My Purchases Redesign

Company: Coursera
Role: Product Design Lead
Project Year: 2015

My Purchases is a page that allows learners to manage the products they own on Coursera. The first version was built in 2012 and initially named Course Certificate Account Settings. As Coursera grew rapidly and the product became much more complicated, the existing design no longer satisfied the sustainable business needs. Refunding has been one of the top learner pain points for a long time. A thorough surgery from inside out was desperately needed.

Before / After - My Purchases design

Before / After - My Purchases design

Observation

Payment-to-refund journey

To understand where the learner's pain points were, we sat down with Community Operations team to invest our learners tickets and mapped them out on the end-to-end payment-to-refund journey. Problems were quickly categorized into three buckets:

Pain points mapping

1. Policy issues
learners had difficulty understanding the full refund policy due to the complexity of the product. After discussing with legal and product leads, we decided not to tackle the policy issues this time and focused on UI/UX fix as we needed a short term solution for the upcoming product launch.

2. Communication issues
We also learned we failed to communicate about "Refund Deadline" and "Certificate Payment Expiration" sufficiently. The solution was to identify all broken scenes in the user journey and educated the learners by the right media in the right timing, e.g. adding refund deadline information and links in the receipt email as the mock below.
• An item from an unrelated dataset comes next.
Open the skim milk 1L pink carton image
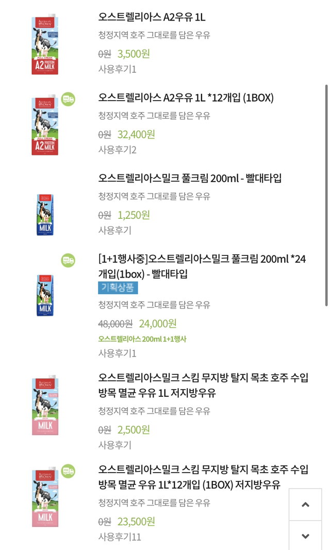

Before / After - receipt messaging

3.  Functionality issues
This was mainly on My Purchases page and a combination of not providing the proper call-to-actions, lacking information transparency, and poor copywriting (see one example in the image below). One critical issue was the out-dated backend APIs couldn't provide sufficient data. After discussing with engineers, we decided to rewrite backend APIs to clean up the technical debt.

Before / After - the tooltips in the new design now explains why the refund is not available.

UI Challenges

1. Simplicity:
The concept behind the redesign was simple: receipts. Each card on this page represents a transaction. Following the nature of a receipt, the information to display on the UI were easily prioritized. "Amount Payment", "Refund Deadline" and "Purchase Date" were treated as the first-class citizen; everything else went into "Purchase Details".

2. Consistency
The visual language and usability patterns needed to be consistent with Coursera brand. We adapted the existing dropdown menu and card style to reduce the learning curve.

3. Compatibility
The redesign needed to support existing scenarios and all edge cases. To constantly trace user states and keep everyone in sync, I created a spreadsheet (see image below) to document the process. It not only served as a great communication channel between copywriters, engineers and designers, but also handful for dogfooding (QA) sections.

Copy states spreadsheet helped the team document all possible states and edge cases, also get the copy vetted by the copywriter quickly. 

4. Scalability
We also needed this page ready for the upcoming product launches. The design should be flexible to display various information in different products.

Results

My Purchases was launched in January 2016. We are monitoring the data and expect to see a dropping rate on learner tickets regarding payment/refund issues. More details to come.

Call-to-actions are organized in one place. The dropdown is scalable for more potential functions (repurchase, archive... etc).